WHAT IS BEING ASKED:
Everything from the line that contains "Given: Choose a" through the final line of the records should be written out exactly, and nothing outside that span.

*** MATERIAL TO PROCESS Section Begins ***

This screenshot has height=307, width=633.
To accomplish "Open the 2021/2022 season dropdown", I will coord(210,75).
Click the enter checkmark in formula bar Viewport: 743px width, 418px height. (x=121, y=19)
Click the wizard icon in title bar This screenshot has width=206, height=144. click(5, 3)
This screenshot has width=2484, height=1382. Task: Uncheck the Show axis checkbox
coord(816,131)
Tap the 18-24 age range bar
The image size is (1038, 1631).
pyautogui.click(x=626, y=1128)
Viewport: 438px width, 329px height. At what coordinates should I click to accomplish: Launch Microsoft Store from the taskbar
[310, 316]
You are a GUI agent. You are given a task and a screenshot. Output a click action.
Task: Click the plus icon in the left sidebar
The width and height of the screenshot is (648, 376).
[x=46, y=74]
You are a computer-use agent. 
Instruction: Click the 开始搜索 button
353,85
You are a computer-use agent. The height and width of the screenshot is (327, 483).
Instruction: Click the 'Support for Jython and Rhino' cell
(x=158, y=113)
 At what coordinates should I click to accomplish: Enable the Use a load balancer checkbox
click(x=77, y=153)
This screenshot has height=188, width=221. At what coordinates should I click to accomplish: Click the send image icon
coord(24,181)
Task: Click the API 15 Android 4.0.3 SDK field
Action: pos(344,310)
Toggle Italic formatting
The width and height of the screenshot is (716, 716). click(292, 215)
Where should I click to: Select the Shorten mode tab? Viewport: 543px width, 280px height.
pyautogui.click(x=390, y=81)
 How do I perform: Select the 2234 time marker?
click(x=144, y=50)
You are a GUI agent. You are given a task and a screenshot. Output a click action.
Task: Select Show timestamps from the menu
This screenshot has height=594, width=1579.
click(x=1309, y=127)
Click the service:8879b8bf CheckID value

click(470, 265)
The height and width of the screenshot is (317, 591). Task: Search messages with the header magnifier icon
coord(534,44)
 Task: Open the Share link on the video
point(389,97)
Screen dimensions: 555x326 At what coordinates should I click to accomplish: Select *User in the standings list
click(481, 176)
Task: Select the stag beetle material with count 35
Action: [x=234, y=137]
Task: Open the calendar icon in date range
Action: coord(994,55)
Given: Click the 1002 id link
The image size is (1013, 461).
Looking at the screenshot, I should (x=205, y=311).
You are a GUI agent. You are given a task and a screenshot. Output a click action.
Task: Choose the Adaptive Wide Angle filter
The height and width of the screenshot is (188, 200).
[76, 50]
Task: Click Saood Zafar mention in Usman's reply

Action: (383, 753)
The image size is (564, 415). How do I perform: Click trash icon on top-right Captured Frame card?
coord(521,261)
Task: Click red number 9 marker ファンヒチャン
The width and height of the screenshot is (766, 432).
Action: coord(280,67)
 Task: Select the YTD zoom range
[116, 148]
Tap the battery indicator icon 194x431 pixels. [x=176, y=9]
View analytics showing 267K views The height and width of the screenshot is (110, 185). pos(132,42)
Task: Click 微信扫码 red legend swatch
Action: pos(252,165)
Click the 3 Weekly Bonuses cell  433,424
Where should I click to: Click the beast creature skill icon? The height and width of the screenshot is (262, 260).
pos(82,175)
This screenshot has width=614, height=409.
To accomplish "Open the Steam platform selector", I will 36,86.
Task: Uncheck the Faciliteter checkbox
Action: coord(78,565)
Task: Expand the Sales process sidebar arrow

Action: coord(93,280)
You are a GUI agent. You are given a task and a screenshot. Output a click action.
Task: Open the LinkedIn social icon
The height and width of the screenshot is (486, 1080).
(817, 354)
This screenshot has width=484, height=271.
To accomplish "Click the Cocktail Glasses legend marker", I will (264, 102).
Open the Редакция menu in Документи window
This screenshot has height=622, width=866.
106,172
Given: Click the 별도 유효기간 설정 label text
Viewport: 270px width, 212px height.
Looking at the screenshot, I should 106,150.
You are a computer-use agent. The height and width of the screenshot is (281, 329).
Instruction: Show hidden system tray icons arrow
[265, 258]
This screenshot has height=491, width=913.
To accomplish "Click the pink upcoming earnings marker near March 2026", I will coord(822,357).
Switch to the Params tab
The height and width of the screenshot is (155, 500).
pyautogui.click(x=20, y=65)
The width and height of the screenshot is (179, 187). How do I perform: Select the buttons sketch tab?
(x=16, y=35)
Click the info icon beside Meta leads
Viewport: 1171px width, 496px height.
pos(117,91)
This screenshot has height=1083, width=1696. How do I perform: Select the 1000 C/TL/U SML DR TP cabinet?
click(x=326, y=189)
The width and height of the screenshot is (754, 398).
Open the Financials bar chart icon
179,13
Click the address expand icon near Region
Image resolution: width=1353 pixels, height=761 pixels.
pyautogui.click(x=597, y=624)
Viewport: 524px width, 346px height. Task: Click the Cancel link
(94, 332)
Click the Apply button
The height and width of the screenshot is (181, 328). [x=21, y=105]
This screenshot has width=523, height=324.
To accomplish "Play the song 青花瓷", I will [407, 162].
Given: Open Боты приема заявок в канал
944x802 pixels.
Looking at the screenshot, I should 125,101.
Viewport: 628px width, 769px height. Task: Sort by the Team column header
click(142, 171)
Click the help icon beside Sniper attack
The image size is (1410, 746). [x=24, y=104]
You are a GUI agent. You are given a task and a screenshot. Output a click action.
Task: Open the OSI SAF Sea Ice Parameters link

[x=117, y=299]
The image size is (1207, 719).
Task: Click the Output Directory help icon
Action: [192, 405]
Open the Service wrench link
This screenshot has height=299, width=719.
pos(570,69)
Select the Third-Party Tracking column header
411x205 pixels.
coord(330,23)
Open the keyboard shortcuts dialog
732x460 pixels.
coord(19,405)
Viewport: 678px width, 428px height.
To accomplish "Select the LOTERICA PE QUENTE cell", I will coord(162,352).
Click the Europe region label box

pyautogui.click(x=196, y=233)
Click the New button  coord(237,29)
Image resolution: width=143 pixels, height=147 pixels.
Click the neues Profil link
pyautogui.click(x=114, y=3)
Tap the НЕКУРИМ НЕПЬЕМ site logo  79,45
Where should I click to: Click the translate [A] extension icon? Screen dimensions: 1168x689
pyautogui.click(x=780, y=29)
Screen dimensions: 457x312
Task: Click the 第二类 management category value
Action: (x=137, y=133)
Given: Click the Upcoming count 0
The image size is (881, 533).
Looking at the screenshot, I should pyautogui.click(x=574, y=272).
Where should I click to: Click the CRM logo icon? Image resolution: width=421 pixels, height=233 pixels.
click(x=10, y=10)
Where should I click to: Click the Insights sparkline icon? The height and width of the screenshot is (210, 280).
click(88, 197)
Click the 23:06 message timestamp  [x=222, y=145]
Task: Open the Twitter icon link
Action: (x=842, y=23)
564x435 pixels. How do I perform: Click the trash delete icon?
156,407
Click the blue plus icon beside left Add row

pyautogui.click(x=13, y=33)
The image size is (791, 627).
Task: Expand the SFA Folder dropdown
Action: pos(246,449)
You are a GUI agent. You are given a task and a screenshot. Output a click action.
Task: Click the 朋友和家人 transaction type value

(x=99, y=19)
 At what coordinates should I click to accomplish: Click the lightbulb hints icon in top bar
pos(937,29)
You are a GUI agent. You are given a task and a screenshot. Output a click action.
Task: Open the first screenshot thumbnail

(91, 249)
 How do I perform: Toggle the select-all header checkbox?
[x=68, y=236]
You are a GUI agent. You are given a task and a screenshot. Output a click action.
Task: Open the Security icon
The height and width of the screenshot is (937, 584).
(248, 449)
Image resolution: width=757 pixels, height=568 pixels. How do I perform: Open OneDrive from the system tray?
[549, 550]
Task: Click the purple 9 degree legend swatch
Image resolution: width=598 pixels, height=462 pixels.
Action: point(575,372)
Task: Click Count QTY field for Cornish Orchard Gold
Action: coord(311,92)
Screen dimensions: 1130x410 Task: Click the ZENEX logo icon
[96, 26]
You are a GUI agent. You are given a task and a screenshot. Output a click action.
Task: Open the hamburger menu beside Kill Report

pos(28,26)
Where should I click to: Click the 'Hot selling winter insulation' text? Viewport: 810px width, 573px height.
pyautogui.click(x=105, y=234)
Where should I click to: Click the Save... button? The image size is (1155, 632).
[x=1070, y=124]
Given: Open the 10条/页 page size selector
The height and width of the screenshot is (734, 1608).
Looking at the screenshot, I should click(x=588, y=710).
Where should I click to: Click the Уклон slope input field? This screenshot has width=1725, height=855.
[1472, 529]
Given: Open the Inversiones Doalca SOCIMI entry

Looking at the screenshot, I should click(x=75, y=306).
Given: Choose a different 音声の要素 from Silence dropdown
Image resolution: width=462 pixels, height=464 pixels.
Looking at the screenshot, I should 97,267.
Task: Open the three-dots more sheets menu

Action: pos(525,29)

*** MATERIAL TO PROCESS Section Ends ***

COMPLETED TASK:
Given: Choose a different 音声の要素 from Silence dropdown
Image resolution: width=462 pixels, height=464 pixels.
Looking at the screenshot, I should 97,267.
Task: Open the three-dots more sheets menu

Action: pos(525,29)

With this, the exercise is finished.